Come on folks. If you’re going to call yourself data scientists, you cannot rely on a single tool that prevents you from applying the last fifty years of data science know-how optimally and productively — and then rely on its inadequacy as an excuse to not challenge yourself to learn and master the amazing mathematical technology that would have been at your disposal had you not chosen ignorance over education.
We have got to get beyond the pointless issue of formatting data into “machine readable form” for the mere purpose of making graphs for visual titillation, and get to grips with actual intelligence and effective control theory.
There is, for example, nothing smart about having to control a car with a human looking out through a window for white lines on the tarmac and the traffic lights on the verge in order to move the steering wheel and pedals in response. Smart is getting the data to feed-back directly into a computer that controls these motions optimally while you sit back in awe having merely specified the destination. But if someone out there building the tech has dared to embed a copy of Excel within the process chain between the sensor acquisition and the motor control actuators, then we are doomed.
Thanks to the famous Go to considered harmful letter of 1968. There was a heated debate about it, and 30 years later it was unconscionable that programming languages could even be conceived of to include a goto statement. Kids these days probably don’t even know what one is.
But just think about all that programming wasted and how much further on we could have been without the inclusion of that single statement which caused so much unnecessary expense and buggy code throughout the years, and then imagine how much damage is being caused by inappropriate use of this inadequate data non-analysis tool up to now and for the next 20 years before it too finally gets buried in the ash-can of history and people don’t even remember that we ever used it in the first place.
This has been the moment of truth.
Friday, February 10th, 2017 at 1:08 pm - Machining
Here’s some bad out-of-focus video from the latest steel milling.
The milling was bodged because somebody used the wrong size collet which didn’t grip properly and so the cutter slowly slid inside, leaving steps on the job.

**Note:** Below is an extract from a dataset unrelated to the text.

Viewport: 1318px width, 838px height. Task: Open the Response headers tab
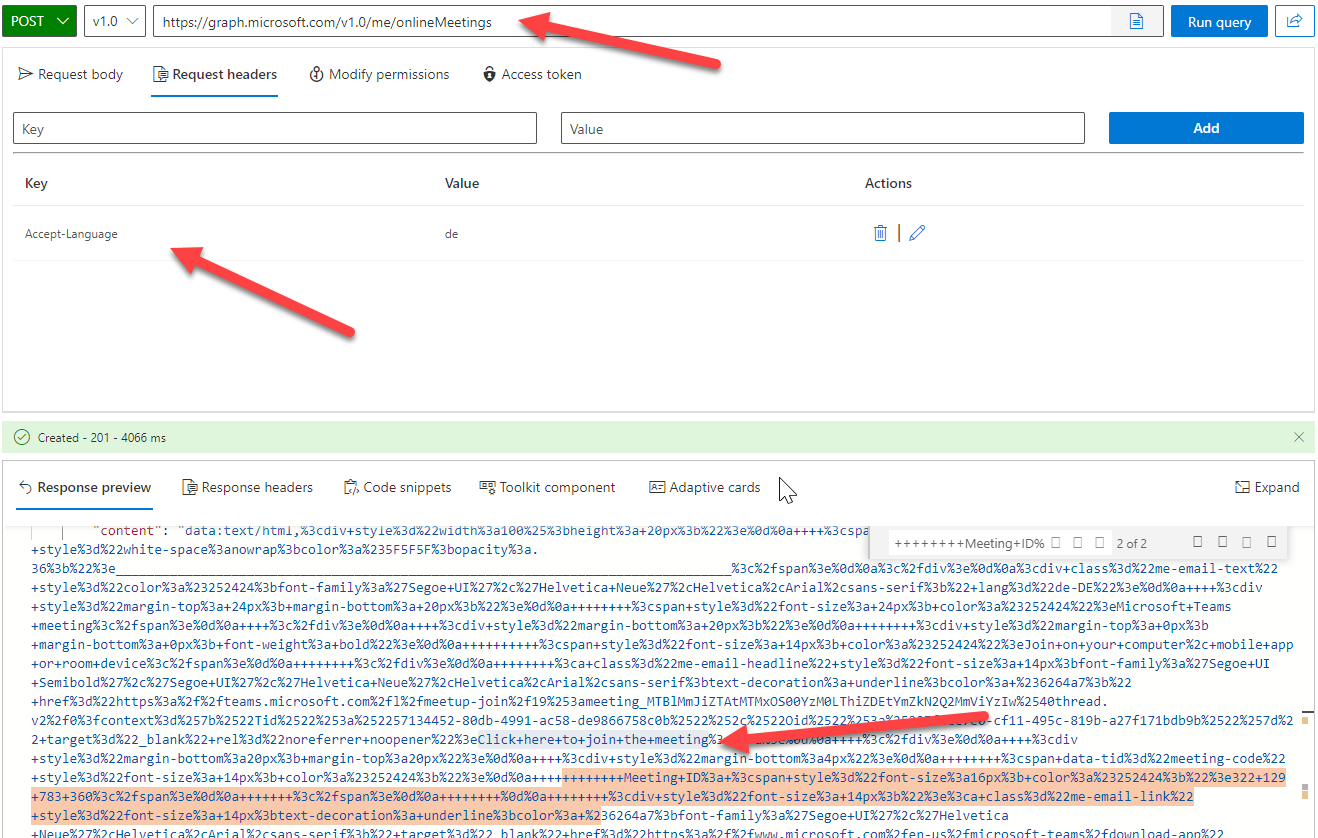click(247, 487)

I’ve lost patience for blogging, or filming or documenting things properly. It’s all been out of sorts. Maybe I’m low on VitaminD.

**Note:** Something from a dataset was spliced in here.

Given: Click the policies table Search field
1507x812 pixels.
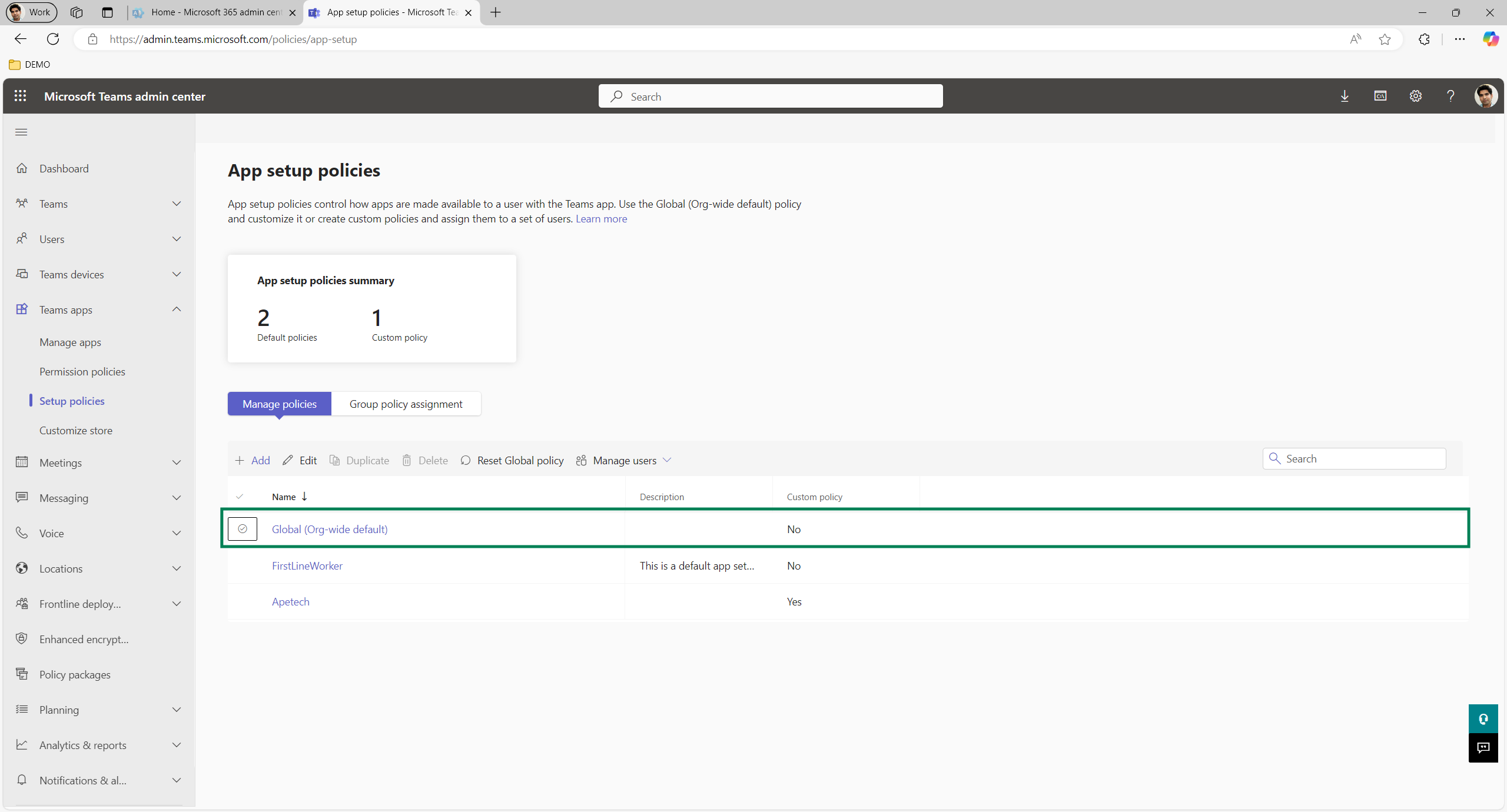Looking at the screenshot, I should pos(1360,458).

I did feel content while doing a day’s work yanking out lots of small trees by their roots on Saturday.
Progress has been on-going with a number of datalogging and ESP8266 projects, such as this Sonoff S20 smart Socket hack where I got help to install Micropython to turn on and off a vacuum cleaner.
(I am trying to do the same with my heating system boiler, except the ESP8266 I’m using keeps dropping out for no reason.)
I have the view that the “Internet” part of the “Internet of Things” is the problem, with all these servers, gateways, analytics, and remote controls from anywhere in the world. None of it does anything useful, because the value of data and control of a thing is inversely proportional to your remoteness from it in time and space.
The answer is therefore going to be nearby. It’s not ever going to be found from pushing it out to some faraway server in China.
What we really want are “Things with Internet Technology”. That is stuff with Wifi, Webpages and Wisdom. No nonsense, fun, and easily reprogrammable on an escalator of betterness to a high plane than the bare ground we start with.
So, in addition to the cheap and multiples-of cave logger work, I’m proposing a mains cut-off switch that does not contain its own microcontroller — let alone its own pre-installed software. Those are added extra onto the minimally necessary hardware.
All you get from it are four pins on the junction box: Ground, 5V, GPIO-output for on-off, Analog-in for the current draw.
There are about a billion pis, arduinos, microbits and esps out in the world that people know about and are waiting for something like this to plug into, so there is no reason to force your own choice onto them just because you’re familiar with it. That’s what I think.